━━ Supplied entries

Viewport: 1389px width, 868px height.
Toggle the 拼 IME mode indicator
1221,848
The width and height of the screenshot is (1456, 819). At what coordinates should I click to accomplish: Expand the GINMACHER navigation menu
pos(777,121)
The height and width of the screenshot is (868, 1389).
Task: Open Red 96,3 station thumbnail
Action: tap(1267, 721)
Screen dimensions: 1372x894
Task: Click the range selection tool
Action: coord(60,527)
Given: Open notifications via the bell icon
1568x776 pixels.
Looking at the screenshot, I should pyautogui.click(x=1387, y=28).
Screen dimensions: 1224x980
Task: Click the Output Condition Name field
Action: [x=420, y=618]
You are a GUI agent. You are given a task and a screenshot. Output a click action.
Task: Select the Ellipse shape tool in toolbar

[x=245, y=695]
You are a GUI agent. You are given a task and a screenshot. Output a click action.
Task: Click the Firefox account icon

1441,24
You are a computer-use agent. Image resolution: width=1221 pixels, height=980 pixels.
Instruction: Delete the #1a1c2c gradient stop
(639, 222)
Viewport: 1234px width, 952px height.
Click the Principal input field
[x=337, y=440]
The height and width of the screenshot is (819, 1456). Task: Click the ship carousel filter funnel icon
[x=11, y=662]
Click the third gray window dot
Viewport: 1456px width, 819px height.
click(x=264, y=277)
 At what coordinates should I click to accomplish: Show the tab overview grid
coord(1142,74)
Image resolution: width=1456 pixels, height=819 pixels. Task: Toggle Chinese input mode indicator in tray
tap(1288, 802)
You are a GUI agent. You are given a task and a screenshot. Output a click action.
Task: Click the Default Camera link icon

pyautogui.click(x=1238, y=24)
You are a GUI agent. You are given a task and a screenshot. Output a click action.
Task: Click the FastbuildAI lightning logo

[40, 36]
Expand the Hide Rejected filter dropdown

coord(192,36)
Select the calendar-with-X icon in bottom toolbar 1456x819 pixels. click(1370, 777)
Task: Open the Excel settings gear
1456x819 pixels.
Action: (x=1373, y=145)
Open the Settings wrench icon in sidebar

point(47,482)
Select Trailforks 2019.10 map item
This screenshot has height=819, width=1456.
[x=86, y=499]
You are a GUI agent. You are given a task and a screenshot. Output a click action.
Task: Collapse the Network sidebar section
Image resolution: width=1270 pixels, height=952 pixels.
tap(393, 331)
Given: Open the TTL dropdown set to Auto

━━━━

Repeat the entries above exactly, beginning at their first line and ending with the line that contains "Given: Open notifications via the bell icon", with nothing added.

Viewport: 1389px width, 868px height.
Toggle the 拼 IME mode indicator
1221,848
The width and height of the screenshot is (1456, 819). At what coordinates should I click to accomplish: Expand the GINMACHER navigation menu
pos(777,121)
The height and width of the screenshot is (868, 1389).
Task: Open Red 96,3 station thumbnail
Action: tap(1267, 721)
Screen dimensions: 1372x894
Task: Click the range selection tool
Action: coord(60,527)
Given: Open notifications via the bell icon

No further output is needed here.